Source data
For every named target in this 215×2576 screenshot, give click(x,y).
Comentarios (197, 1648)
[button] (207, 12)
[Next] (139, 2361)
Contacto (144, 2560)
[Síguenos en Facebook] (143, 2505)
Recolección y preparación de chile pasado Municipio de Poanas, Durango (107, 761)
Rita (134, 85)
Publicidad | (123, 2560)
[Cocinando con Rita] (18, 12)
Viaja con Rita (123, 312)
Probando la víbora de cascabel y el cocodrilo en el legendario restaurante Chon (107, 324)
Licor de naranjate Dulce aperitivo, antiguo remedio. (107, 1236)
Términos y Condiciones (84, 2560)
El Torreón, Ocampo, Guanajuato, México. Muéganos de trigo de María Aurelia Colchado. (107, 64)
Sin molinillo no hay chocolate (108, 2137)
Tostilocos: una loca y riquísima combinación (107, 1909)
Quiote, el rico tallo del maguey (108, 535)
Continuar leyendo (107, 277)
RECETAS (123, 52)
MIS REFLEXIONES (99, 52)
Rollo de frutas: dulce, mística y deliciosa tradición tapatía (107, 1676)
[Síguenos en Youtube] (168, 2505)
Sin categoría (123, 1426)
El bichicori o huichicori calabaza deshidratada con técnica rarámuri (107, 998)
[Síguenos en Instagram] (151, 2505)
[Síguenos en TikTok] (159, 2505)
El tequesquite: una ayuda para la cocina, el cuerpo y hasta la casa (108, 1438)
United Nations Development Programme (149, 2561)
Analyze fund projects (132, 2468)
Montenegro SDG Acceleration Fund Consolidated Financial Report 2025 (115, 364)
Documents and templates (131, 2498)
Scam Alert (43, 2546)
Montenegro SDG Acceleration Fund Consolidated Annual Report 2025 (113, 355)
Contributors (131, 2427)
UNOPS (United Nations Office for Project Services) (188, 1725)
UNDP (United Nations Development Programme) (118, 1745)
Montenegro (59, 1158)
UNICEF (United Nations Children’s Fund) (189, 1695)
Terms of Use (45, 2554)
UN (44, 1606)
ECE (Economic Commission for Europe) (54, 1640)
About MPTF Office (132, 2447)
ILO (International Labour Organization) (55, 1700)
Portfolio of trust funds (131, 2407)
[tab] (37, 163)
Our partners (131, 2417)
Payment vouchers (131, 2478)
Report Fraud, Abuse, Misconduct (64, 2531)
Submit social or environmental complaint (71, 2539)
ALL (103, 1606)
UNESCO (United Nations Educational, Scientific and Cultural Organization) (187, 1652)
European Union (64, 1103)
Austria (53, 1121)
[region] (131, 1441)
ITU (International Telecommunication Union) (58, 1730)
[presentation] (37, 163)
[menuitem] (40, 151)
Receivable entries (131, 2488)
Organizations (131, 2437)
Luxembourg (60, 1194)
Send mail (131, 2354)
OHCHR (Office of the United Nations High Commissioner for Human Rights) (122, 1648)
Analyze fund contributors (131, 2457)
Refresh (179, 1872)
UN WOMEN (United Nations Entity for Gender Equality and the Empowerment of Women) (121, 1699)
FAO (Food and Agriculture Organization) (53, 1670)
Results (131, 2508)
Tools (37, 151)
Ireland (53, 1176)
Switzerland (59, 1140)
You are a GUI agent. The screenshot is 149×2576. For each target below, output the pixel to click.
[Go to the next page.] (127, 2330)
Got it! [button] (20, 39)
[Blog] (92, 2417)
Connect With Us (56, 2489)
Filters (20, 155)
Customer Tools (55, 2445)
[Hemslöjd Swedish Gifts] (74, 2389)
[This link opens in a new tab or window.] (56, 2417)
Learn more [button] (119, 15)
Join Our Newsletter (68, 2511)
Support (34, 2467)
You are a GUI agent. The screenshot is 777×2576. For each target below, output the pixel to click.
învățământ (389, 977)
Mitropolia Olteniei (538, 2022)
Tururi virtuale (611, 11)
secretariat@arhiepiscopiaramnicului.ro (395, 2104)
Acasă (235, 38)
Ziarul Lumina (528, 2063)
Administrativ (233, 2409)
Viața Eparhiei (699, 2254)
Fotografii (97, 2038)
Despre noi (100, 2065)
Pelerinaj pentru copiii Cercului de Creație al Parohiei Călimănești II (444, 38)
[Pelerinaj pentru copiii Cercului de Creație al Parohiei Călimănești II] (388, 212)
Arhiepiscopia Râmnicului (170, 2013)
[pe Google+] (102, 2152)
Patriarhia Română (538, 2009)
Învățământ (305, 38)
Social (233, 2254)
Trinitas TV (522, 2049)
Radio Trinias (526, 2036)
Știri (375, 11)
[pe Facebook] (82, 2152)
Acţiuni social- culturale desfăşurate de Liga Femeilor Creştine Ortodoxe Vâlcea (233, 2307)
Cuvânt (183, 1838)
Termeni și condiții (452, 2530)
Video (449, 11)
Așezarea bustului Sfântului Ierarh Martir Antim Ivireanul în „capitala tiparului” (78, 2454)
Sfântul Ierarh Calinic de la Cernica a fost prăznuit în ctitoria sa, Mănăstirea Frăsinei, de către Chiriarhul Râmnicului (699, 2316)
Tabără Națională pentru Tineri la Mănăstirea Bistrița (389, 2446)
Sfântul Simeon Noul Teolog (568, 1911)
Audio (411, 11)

* _Task_
Looking back over the data above, restate word for word the lines that begin at the line with "Montenegro (59, 1158)" and end at the line with "Refresh (179, 1872)", inclusive.

* _Exercise solution_
Montenegro (59, 1158)
UNICEF (United Nations Children’s Fund) (189, 1695)
Terms of Use (45, 2554)
UN (44, 1606)
ECE (Economic Commission for Europe) (54, 1640)
About MPTF Office (132, 2447)
ILO (International Labour Organization) (55, 1700)
Portfolio of trust funds (131, 2407)
[tab] (37, 163)
Our partners (131, 2417)
Payment vouchers (131, 2478)
Report Fraud, Abuse, Misconduct (64, 2531)
Submit social or environmental complaint (71, 2539)
ALL (103, 1606)
UNESCO (United Nations Educational, Scientific and Cultural Organization) (187, 1652)
European Union (64, 1103)
Austria (53, 1121)
[region] (131, 1441)
ITU (International Telecommunication Union) (58, 1730)
[presentation] (37, 163)
[menuitem] (40, 151)
Receivable entries (131, 2488)
Organizations (131, 2437)
Luxembourg (60, 1194)
Send mail (131, 2354)
OHCHR (Office of the United Nations High Commissioner for Human Rights) (122, 1648)
Analyze fund contributors (131, 2457)
Refresh (179, 1872)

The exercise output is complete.